━━━ EXERCISE INPUT

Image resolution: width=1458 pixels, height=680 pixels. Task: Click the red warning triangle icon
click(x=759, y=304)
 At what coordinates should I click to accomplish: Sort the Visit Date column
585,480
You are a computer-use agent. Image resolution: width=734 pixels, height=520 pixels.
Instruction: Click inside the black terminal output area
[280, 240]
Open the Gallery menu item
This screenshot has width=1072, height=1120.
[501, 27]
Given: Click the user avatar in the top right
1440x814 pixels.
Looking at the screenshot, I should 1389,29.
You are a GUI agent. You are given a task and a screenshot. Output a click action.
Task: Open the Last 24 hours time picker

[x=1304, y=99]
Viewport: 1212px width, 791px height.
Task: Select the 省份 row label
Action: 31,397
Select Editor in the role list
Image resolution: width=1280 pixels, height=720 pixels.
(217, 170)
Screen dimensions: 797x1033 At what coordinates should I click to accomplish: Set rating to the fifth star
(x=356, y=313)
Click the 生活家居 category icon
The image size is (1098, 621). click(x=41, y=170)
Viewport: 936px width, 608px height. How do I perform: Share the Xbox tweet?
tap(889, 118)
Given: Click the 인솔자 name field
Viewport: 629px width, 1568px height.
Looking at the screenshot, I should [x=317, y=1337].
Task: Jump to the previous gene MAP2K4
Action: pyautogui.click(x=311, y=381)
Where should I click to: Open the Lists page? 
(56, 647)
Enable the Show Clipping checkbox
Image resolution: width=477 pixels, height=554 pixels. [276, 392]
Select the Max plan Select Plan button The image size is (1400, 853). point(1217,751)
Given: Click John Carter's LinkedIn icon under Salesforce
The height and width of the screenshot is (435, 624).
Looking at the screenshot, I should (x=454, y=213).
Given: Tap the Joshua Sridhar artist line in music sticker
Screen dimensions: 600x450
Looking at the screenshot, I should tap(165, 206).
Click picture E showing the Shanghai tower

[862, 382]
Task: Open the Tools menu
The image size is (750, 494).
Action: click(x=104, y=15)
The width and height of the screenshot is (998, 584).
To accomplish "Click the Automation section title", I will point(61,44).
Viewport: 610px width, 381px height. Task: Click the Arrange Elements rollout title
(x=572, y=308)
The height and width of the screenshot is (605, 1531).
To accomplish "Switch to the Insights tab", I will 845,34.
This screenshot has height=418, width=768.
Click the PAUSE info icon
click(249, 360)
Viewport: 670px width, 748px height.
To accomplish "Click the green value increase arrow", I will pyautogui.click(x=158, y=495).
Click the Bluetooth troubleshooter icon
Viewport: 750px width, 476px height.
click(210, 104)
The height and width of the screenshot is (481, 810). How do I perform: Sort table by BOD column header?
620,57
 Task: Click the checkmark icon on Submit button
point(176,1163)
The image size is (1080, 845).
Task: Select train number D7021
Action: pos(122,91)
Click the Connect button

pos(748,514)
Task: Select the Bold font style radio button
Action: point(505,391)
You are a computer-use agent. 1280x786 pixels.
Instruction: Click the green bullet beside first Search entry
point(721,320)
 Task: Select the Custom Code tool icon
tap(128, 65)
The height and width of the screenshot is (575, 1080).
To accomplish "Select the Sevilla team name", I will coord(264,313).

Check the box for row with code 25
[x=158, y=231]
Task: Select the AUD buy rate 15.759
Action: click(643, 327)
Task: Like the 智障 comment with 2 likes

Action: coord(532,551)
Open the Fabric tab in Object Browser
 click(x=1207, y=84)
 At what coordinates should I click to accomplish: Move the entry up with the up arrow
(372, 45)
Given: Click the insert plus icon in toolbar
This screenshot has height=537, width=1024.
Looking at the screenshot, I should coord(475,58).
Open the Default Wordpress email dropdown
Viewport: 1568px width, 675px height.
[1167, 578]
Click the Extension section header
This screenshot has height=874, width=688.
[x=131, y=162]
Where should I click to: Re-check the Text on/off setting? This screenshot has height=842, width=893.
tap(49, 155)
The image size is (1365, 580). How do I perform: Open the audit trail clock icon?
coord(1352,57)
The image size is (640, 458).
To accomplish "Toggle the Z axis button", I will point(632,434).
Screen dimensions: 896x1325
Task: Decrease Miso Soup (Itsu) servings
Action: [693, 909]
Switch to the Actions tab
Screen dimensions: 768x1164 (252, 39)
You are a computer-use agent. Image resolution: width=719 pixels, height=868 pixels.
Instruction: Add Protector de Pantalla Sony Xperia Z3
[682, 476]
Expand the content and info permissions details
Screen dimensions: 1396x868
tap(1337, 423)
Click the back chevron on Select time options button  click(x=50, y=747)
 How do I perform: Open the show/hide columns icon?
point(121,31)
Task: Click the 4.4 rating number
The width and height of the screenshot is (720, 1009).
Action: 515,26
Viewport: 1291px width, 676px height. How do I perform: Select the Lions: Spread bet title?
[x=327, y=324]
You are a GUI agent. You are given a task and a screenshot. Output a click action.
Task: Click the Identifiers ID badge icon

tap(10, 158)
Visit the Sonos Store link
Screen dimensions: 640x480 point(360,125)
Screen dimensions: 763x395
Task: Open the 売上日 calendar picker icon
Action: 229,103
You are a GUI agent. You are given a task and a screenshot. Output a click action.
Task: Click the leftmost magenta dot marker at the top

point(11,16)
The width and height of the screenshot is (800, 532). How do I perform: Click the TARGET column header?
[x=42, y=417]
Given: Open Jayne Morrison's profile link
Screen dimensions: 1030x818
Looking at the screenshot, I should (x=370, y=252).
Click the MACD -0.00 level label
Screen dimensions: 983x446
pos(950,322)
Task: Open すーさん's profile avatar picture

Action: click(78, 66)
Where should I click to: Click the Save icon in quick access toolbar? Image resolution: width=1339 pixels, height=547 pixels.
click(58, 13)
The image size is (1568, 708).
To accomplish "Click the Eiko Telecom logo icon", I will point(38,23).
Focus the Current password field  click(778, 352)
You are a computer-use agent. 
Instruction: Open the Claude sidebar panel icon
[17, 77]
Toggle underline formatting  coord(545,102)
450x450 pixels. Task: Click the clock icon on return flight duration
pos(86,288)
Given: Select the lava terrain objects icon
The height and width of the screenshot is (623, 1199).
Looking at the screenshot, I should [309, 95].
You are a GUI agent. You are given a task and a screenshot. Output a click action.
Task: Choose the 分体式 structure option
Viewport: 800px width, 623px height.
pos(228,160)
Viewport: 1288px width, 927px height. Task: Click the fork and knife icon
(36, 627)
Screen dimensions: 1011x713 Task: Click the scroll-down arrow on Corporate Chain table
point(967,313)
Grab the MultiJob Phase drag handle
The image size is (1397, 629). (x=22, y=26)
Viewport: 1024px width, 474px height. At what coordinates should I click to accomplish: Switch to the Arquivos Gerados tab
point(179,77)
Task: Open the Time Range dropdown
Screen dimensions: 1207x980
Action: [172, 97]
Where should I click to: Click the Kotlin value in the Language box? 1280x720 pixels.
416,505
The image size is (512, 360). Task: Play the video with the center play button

━━━━━━

PROBLEM STATEMENT: Once you find the line containing "Screen dimensions: 1207x980", copy it and every line after it through the end of the records, exactly as they stand.

ANSWER TO THE EXERCISE:
Screen dimensions: 1207x980
Action: [172, 97]
Where should I click to: Click the Kotlin value in the Language box? 1280x720 pixels.
416,505
The image size is (512, 360). Task: Play the video with the center play button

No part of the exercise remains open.